:: Records of locating words and elements ::
━━━━━━━━━━

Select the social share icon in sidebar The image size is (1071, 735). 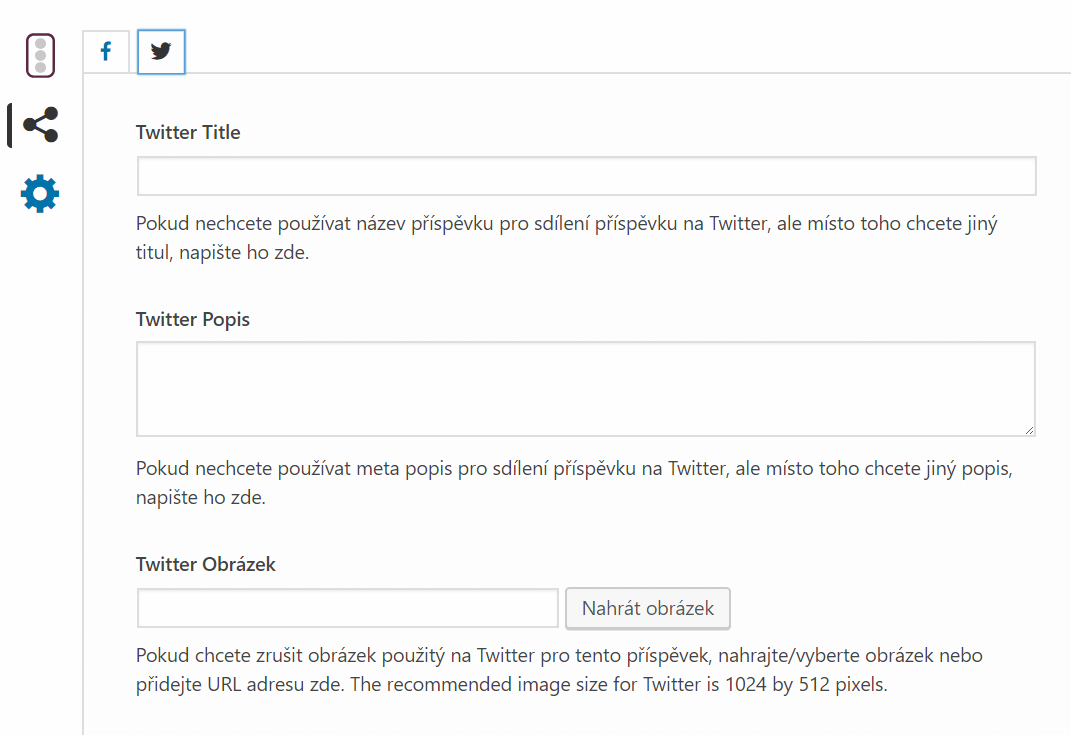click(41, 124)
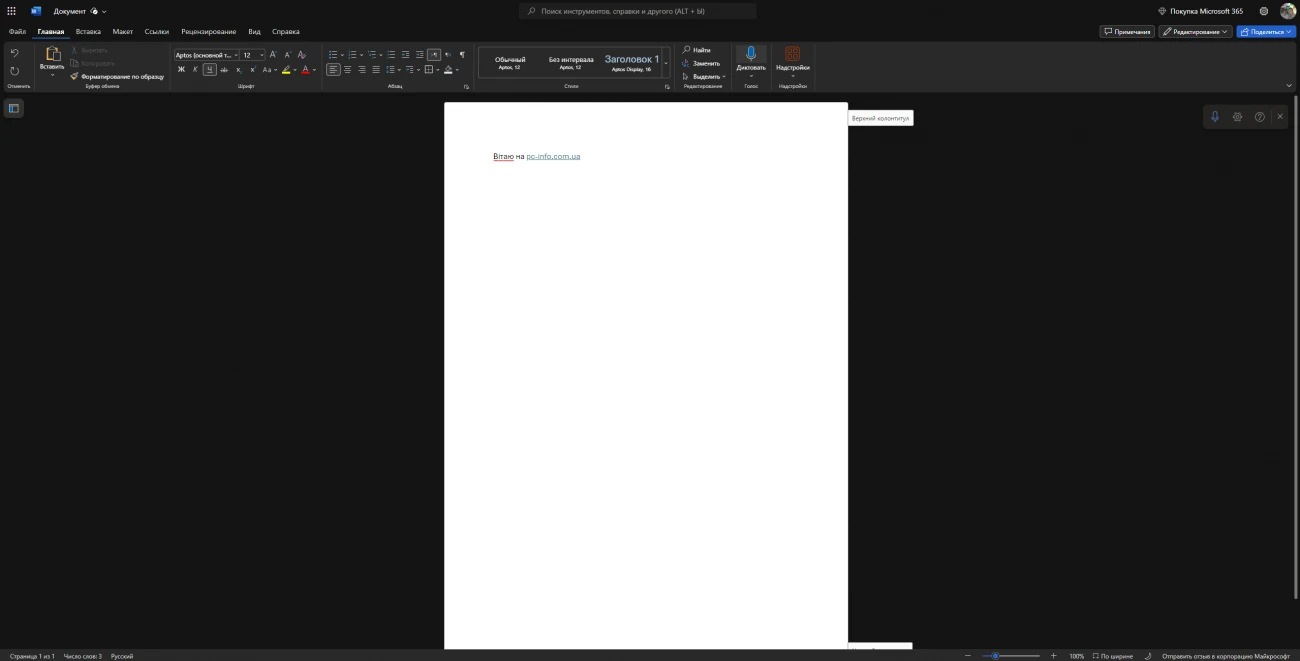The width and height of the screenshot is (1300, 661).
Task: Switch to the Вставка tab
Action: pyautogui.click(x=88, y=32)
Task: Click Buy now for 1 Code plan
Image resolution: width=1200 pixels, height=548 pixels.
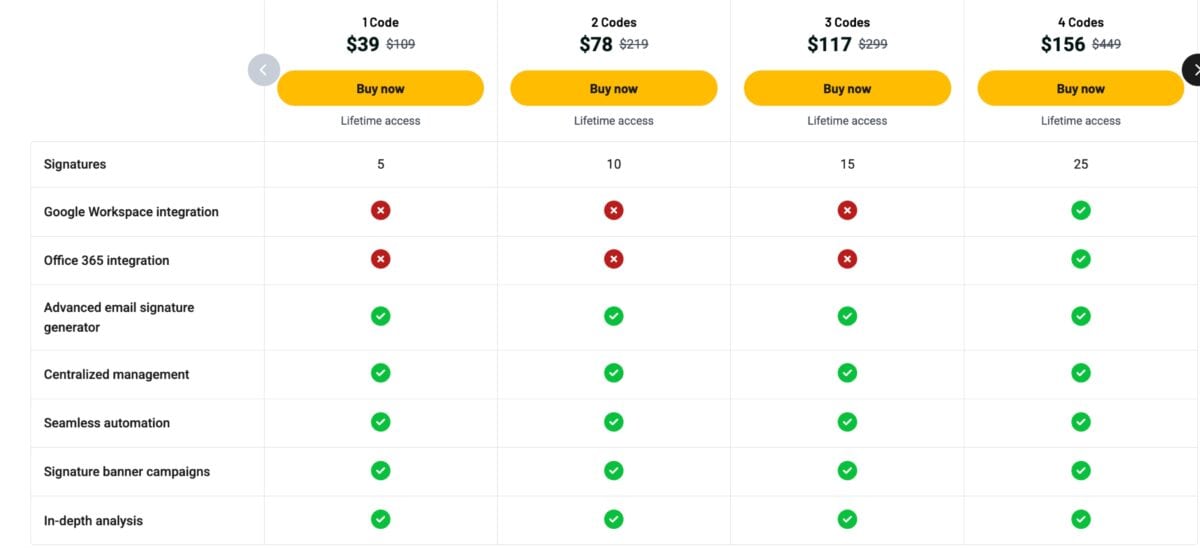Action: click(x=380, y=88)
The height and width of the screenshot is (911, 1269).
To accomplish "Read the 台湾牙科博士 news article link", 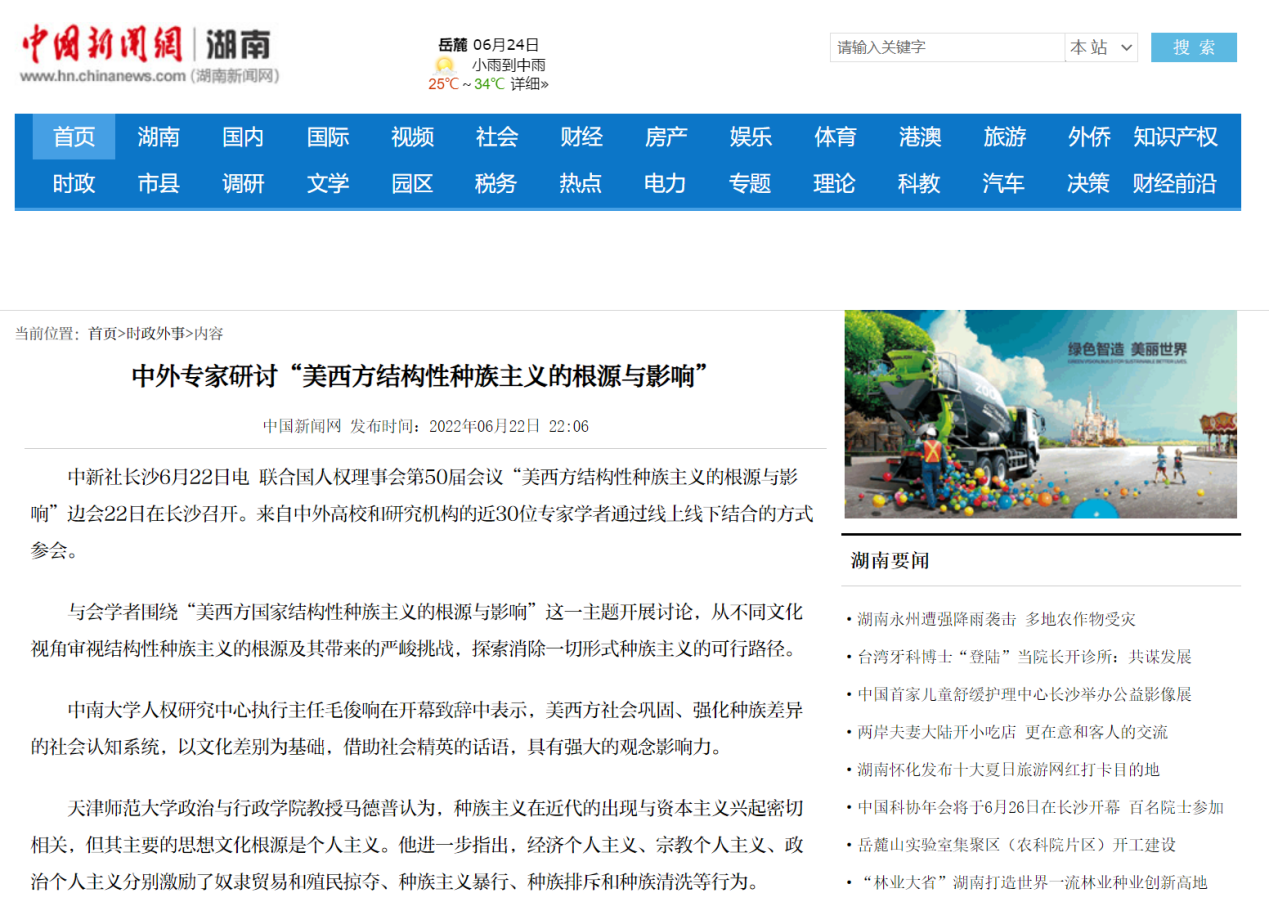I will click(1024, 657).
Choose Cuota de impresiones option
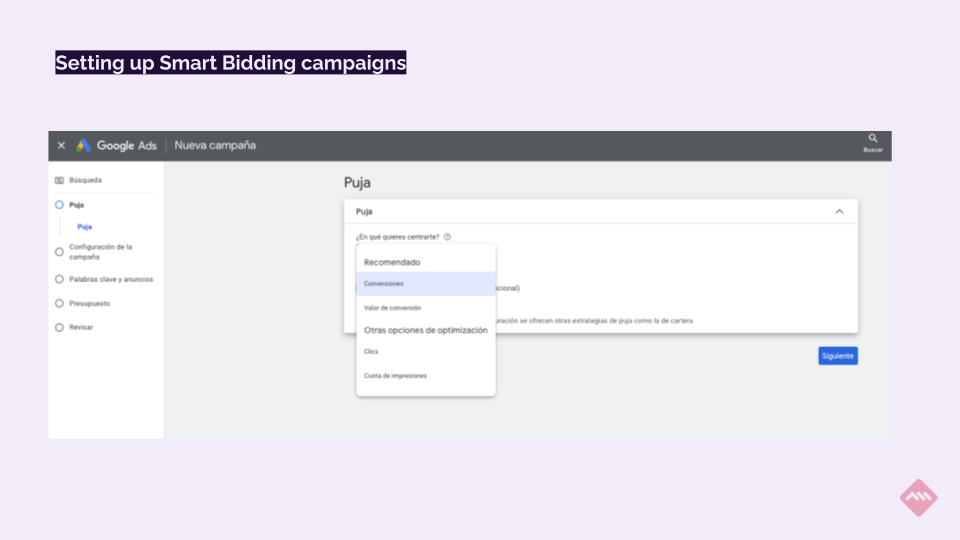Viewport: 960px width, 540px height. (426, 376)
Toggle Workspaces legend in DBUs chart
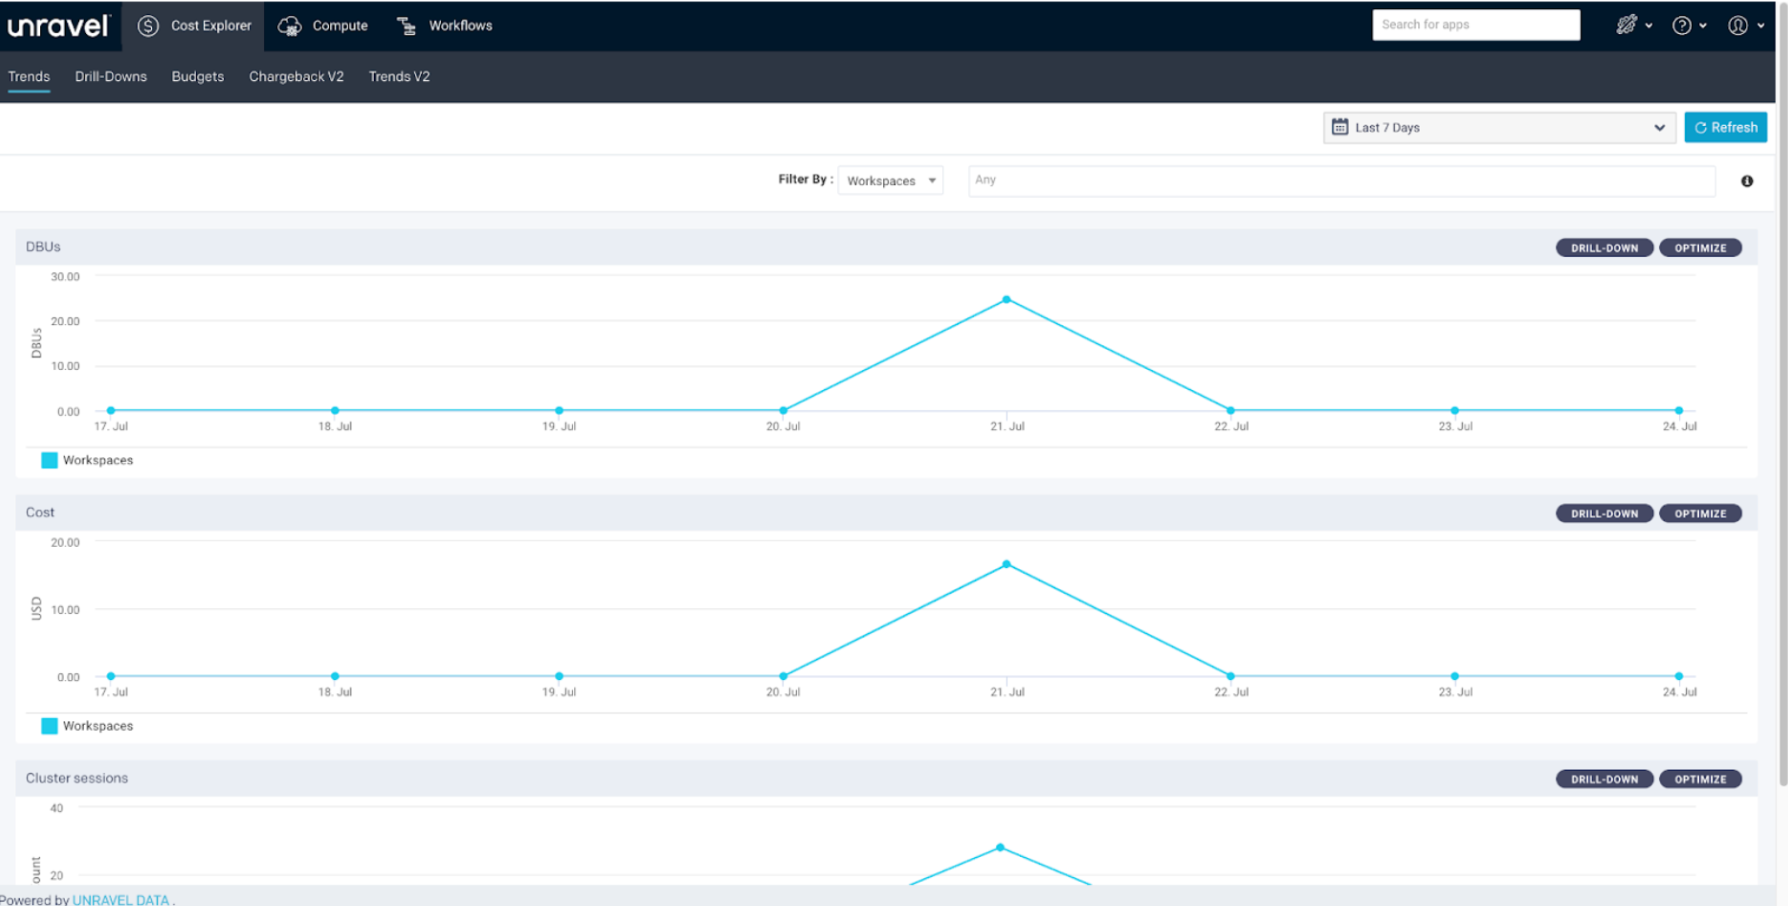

━━━━━━━━━━

Reproduce the records, starting with the line containing "Choose Cuota de impresiones option" and continuing through the end of the records, with 134 subtracted from every number in the answers (both the coordinates and the viewport dimensions). Omit the pictures from your answer.

Choose Cuota de impresiones option
Viewport: 826px width, 406px height. (292, 242)
Toggle Workspaces legend in DBUs chart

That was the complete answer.